--- Start of Task input ---

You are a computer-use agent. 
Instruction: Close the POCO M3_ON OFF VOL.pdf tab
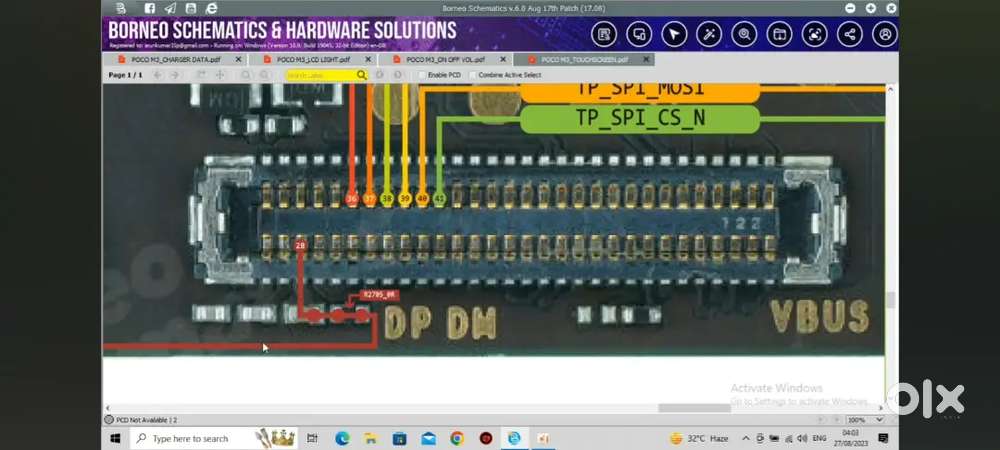pos(503,59)
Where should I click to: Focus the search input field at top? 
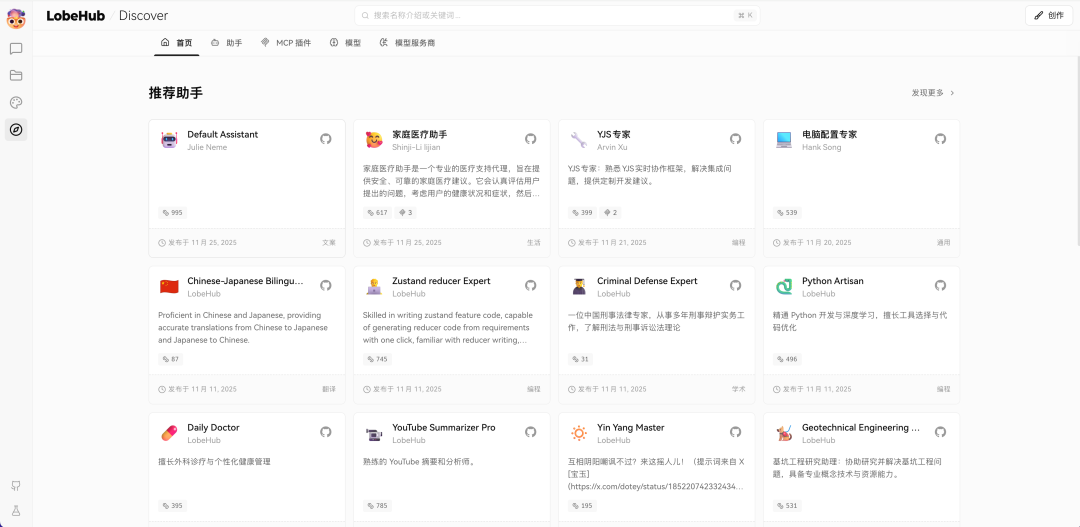[555, 15]
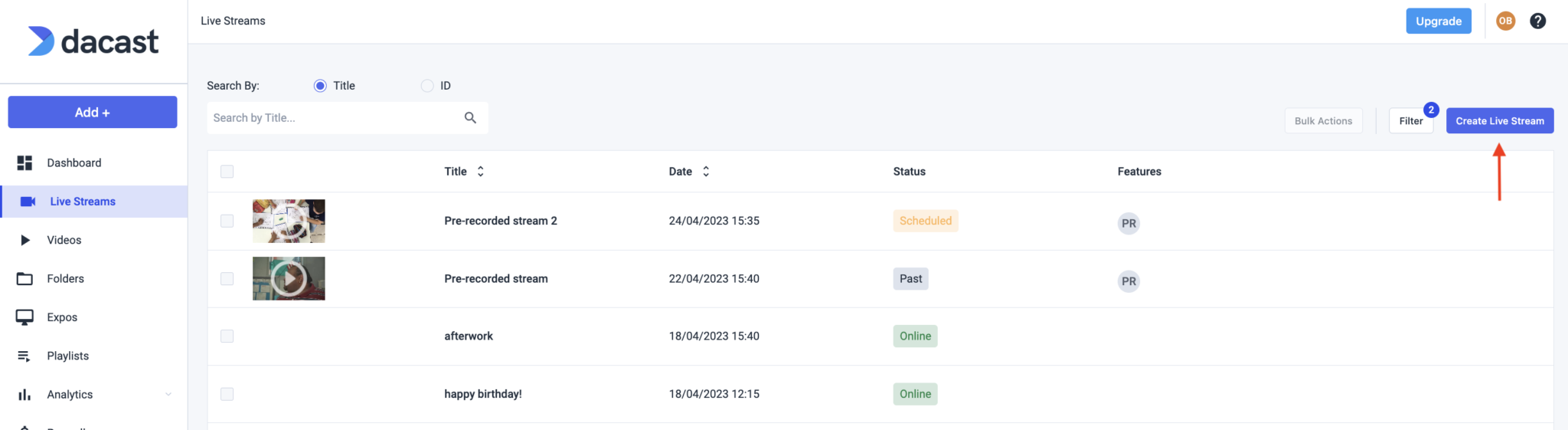Open the help question mark icon
Viewport: 1568px width, 430px height.
(x=1537, y=21)
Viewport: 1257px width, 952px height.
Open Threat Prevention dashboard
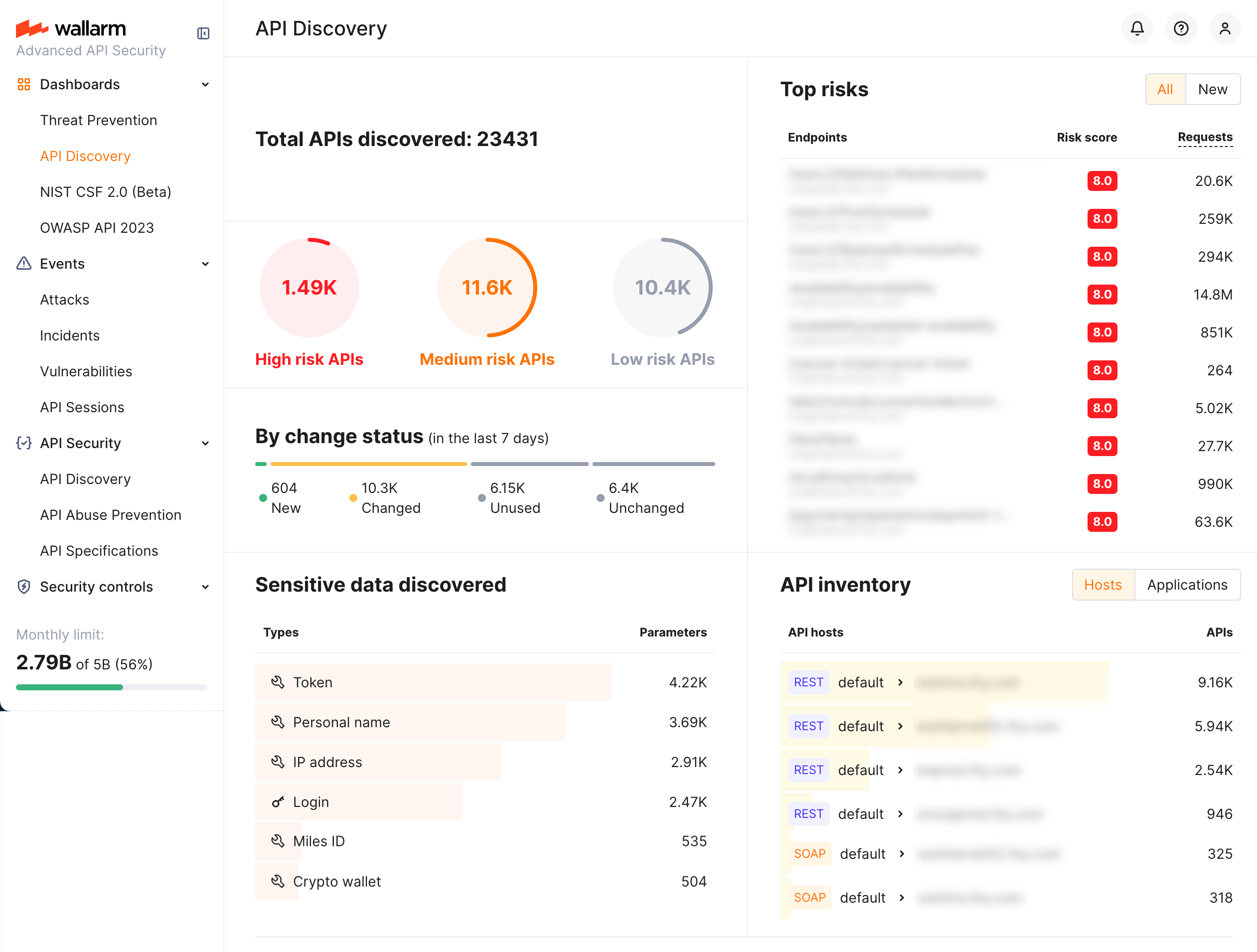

--- End of Task input ---

▶ _Your instructions_: Find each line in the entries above that contains the word "width", and copy those lines.

▶ _Problem solution_:
Viewport: 1568px width, 430px height.
Viewport: 1257px width, 952px height.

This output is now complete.